Cardinal Gibbons High School could soon be expanded. The Raleigh Planning Commission recently approved the school’s expansion site plan, along with several other rezoning and site plan items during its meeting Tuesday. The decisions will go to the City Council Dec. 6 for final approval.
Cardinal Gibbons High School (SP-31-11)
The Planning Commission approved the Cardinal Gibbons High School expansion site plan. The plan calls for adding about 67,000 square feet to the existing 137,000 square-foot-school.
The expansion includes a two-story classroom wing and a two-story arts and athletic wing along with adjustments to internal streets to ease student pick up and drop off. School officials said that there are no plans to increase enrollment.
Poyner Place Retail (SP-38-11)
Commissioners also approved the site plan for a 63,000-square-foot shopping center at Sumner Boulevard near Triangle Town Boulevard. The shopping center is the future home of a Babies R Us.
In response to some comments by the Appearance Commission, the developer varied the color scheme and created a space for public art. While the Planning Commission can’t force the property owner to put public art on the large wall facing the street, commissioners strongly encouraged it.
The Greens at Centennial Campus (GH-6-11)
Plans were approved for a residential apartment community on North Carolina State University’s Centennial Campus.
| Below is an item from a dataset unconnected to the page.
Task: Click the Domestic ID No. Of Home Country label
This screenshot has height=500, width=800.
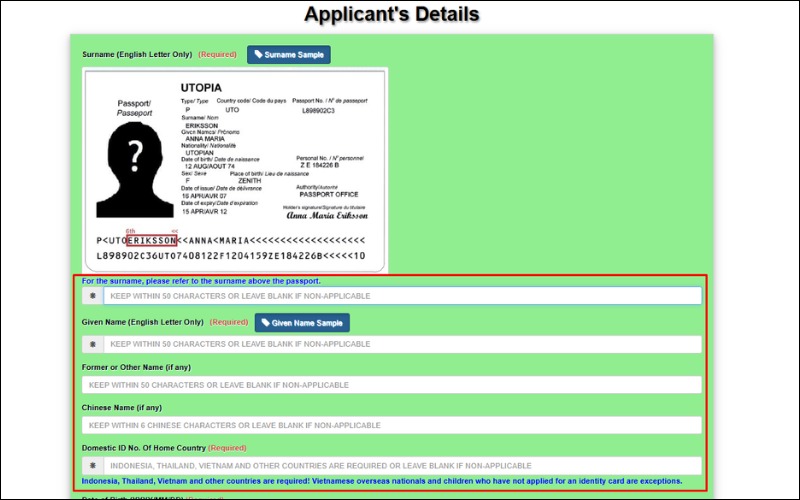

The complex will consist of three buildings for a total of about 300 apartment units. The 10-acre property is between Achievement and Centennial Campus Drives. The apartments will be priced at market rates and not meant for student housing.
Because the project is on NCSU’s campus, it was first approved by the university before heading to the Planning Commission.
Rock Quarry Road (Z-17-11)
The Planning Commission approved a rezoning application for property along Rock Quarry Road near the intersection of Battle Bridge Road.
The 8.5-acre property is now zoned Residential-4, which allows four living units per acre. The property owners want to rezone about five acres of that of the property into Residential-10, or 10 living units per acre. They would like to rezone the other three acres as Neighborhood Business Conditional Use. Representatives of the property owners said they want to open small family-owned businesses on the property.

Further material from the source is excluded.